Items listed in a dataset:
┄┄┄┄┄┄
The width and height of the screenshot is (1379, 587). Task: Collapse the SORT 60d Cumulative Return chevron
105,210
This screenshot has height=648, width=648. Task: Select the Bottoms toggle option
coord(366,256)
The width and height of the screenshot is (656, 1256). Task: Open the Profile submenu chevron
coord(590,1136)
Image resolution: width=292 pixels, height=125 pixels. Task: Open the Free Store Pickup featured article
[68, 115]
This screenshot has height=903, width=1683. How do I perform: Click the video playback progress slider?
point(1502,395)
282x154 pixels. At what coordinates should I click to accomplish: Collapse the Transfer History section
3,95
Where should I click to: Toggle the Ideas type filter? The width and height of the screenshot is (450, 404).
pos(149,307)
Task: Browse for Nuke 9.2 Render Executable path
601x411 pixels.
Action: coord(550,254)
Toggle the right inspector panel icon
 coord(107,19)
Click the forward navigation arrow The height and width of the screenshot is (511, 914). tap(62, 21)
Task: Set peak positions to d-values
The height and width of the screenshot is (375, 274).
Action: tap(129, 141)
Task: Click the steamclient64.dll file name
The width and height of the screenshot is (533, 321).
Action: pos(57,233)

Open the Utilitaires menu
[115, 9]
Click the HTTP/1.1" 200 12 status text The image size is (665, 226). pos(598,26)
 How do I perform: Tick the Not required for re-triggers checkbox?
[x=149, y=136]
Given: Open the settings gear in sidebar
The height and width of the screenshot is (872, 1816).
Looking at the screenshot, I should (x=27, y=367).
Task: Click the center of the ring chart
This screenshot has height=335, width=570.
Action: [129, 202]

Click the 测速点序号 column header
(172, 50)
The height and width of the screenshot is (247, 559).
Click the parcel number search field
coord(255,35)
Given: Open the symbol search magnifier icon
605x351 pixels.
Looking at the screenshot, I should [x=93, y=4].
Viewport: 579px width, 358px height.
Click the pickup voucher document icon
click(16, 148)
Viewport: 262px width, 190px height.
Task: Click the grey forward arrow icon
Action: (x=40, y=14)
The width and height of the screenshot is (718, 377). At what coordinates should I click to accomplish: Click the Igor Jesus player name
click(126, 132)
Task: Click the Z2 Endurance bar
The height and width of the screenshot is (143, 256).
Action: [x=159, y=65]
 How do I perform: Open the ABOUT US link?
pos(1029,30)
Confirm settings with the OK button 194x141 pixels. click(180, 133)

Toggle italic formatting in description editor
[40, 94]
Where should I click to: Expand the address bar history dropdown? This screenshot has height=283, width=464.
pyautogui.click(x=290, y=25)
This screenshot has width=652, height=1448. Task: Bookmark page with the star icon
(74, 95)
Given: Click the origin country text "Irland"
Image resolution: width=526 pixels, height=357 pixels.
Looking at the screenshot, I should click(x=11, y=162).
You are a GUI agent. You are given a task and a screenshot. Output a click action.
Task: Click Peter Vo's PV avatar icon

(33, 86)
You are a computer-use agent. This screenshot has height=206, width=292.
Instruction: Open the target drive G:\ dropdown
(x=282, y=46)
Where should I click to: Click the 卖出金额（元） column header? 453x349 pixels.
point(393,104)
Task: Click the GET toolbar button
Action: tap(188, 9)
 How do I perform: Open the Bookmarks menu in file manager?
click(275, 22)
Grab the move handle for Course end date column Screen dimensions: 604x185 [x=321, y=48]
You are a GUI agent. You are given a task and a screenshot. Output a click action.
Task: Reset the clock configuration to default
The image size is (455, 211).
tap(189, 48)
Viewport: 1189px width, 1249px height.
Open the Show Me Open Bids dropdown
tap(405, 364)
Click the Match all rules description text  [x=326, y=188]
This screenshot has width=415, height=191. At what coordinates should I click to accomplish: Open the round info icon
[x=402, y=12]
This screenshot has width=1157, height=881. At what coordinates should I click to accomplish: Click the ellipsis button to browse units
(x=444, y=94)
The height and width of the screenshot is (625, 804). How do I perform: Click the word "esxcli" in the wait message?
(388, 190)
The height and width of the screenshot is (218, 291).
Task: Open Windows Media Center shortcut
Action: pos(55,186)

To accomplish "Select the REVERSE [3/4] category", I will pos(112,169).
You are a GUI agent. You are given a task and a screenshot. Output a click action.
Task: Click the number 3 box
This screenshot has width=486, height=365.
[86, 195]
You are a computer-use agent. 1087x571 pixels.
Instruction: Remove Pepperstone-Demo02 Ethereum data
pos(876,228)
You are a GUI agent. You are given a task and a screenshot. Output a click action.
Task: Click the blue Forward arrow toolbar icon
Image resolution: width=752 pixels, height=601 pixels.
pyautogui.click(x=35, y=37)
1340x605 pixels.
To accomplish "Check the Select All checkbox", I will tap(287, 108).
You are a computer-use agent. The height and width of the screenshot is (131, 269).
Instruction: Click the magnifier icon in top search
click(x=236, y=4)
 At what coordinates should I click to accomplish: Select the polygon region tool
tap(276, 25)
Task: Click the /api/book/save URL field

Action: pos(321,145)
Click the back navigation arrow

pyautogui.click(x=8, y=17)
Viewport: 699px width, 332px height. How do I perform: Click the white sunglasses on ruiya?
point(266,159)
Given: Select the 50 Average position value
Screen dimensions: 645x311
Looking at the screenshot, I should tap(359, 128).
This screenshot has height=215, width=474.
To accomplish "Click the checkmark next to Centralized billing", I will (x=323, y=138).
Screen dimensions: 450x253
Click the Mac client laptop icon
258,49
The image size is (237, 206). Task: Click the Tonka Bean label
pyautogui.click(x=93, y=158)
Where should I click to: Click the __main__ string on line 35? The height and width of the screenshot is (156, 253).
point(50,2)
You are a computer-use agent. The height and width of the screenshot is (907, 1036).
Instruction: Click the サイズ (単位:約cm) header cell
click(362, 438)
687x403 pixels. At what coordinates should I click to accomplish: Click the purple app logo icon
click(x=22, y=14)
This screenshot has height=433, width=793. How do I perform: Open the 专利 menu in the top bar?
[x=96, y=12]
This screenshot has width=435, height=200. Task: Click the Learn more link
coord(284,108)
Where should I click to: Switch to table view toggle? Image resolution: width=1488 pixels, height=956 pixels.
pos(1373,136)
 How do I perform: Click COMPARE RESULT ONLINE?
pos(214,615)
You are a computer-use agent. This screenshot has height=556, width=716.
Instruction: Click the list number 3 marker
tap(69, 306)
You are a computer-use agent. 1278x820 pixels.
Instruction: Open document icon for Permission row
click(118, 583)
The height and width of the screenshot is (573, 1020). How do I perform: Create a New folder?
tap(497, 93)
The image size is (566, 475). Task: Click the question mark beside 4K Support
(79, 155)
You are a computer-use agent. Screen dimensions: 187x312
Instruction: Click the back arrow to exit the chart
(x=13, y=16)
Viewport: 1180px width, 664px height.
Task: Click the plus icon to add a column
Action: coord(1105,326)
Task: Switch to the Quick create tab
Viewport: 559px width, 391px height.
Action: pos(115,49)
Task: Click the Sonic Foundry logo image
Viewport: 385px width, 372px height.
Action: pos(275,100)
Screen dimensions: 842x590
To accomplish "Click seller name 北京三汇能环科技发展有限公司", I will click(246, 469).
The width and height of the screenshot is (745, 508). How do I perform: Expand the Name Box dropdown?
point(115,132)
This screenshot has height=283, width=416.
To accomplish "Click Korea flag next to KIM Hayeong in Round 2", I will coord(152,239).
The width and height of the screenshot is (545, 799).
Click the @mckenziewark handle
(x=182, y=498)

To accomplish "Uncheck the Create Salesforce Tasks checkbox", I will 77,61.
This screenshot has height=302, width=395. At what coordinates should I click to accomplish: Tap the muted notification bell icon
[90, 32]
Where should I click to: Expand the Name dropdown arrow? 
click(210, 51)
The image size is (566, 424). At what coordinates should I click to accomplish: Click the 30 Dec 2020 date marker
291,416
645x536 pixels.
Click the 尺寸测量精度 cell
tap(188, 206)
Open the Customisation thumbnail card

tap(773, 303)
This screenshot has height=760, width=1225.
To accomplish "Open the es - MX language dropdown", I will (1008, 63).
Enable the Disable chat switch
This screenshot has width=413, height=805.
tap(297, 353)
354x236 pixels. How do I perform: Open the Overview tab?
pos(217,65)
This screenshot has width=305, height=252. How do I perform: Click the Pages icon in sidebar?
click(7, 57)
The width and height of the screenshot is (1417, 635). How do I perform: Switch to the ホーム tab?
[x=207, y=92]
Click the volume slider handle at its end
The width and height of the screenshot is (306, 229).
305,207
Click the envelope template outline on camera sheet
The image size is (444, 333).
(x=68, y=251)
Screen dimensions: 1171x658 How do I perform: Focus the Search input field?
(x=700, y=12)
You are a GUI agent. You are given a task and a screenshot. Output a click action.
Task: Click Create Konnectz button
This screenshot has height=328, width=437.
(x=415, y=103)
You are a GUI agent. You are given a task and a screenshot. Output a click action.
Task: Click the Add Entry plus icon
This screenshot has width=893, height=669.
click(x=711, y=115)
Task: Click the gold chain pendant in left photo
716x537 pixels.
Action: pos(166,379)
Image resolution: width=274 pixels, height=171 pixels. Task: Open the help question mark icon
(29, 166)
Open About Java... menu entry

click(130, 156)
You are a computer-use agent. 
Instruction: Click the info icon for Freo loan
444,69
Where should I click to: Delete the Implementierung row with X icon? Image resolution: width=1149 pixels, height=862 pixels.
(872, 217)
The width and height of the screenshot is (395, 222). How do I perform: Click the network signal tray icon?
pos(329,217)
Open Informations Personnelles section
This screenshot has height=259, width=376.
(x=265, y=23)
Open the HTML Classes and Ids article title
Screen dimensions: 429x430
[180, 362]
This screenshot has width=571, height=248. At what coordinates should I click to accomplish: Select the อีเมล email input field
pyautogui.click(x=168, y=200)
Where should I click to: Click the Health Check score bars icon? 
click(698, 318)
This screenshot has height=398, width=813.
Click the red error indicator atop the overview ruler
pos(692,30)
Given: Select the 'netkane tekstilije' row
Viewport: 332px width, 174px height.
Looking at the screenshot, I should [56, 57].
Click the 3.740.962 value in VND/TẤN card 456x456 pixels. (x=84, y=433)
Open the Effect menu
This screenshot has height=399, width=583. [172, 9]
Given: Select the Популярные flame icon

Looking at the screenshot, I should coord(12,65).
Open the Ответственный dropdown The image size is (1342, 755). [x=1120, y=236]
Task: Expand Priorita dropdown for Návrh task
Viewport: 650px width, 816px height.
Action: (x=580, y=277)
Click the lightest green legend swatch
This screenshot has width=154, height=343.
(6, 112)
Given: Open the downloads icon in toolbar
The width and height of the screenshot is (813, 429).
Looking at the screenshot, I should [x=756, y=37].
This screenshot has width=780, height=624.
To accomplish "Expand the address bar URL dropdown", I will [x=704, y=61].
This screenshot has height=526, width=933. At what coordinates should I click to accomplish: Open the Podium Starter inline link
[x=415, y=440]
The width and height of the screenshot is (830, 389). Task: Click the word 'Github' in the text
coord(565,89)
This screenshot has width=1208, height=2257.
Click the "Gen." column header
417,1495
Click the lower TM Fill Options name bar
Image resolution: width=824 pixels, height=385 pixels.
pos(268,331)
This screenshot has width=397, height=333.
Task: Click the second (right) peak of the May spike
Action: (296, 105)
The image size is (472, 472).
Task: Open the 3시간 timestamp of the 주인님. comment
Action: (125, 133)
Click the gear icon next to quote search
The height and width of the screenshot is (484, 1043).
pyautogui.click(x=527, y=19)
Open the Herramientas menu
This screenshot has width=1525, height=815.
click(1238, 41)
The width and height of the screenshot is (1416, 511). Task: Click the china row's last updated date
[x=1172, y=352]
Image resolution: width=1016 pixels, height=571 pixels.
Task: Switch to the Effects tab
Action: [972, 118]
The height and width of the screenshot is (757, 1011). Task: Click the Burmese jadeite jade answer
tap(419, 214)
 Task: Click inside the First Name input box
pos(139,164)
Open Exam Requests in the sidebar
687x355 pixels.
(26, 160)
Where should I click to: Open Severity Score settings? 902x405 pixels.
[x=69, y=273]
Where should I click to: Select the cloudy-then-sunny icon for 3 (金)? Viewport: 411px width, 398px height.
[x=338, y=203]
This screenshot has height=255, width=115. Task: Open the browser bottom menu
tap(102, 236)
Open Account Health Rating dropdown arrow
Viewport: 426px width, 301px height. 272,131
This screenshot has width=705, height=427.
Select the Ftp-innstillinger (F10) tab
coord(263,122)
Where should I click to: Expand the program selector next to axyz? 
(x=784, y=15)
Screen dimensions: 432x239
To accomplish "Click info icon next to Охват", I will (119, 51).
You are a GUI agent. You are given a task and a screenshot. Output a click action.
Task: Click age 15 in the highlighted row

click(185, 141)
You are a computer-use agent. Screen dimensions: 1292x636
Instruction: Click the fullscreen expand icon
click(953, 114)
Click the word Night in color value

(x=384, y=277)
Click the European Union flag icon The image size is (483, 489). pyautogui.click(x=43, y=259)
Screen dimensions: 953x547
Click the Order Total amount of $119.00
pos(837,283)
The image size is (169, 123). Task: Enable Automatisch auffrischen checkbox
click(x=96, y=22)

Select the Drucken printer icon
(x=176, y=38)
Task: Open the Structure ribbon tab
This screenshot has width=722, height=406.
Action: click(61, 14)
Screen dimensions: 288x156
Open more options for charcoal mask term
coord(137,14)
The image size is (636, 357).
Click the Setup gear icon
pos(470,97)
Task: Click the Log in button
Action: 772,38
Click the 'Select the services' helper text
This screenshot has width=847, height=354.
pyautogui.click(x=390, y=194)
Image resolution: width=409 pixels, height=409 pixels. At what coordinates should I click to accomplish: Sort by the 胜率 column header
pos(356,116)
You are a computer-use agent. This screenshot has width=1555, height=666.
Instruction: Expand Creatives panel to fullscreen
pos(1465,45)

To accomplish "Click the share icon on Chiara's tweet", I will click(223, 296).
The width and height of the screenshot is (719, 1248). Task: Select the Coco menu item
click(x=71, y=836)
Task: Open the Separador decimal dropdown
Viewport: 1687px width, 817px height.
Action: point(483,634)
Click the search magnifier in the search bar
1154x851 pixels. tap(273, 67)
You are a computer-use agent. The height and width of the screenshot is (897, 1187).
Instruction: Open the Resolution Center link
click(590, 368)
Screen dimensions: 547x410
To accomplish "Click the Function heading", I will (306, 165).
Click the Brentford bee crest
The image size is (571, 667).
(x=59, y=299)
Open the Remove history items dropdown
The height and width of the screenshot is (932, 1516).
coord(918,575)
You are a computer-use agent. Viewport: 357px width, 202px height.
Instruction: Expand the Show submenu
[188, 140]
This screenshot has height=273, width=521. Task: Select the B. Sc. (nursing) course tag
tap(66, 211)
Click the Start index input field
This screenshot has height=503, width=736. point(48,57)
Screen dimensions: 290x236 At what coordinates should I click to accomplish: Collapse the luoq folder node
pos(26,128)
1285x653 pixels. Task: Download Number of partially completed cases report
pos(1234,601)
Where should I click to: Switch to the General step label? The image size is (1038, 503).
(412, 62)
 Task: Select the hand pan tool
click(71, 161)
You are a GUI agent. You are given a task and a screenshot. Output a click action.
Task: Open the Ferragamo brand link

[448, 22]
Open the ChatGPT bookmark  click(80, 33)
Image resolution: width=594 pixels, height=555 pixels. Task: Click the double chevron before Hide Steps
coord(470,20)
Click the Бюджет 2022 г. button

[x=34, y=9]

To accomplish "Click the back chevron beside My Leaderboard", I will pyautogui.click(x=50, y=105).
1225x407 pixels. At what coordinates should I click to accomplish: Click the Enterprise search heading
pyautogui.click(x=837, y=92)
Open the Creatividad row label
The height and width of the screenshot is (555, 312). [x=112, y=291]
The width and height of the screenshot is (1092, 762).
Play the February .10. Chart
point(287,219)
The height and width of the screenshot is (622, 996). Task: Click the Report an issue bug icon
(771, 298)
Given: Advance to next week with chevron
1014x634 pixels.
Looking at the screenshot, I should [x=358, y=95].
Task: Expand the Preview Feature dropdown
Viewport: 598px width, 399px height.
┄┄┄┄┄┄
Work item: Of all the entries above, repeat only the lines from the line that has "Task: Click the Add Entry plus icon" to the line that has "Open Informations Personnelles section", both lines included, exactly.

Your solution:
Task: Click the Add Entry plus icon
This screenshot has width=893, height=669.
click(x=711, y=115)
Task: Click the gold chain pendant in left photo
716x537 pixels.
Action: pos(166,379)
Image resolution: width=274 pixels, height=171 pixels. Task: Open the help question mark icon
(29, 166)
Open About Java... menu entry

click(130, 156)
You are a computer-use agent. 
Instruction: Click the info icon for Freo loan
444,69
Where should I click to: Delete the Implementierung row with X icon? Image resolution: width=1149 pixels, height=862 pixels.
(872, 217)
The width and height of the screenshot is (395, 222). How do I perform: Click the network signal tray icon?
pos(329,217)
Open Informations Personnelles section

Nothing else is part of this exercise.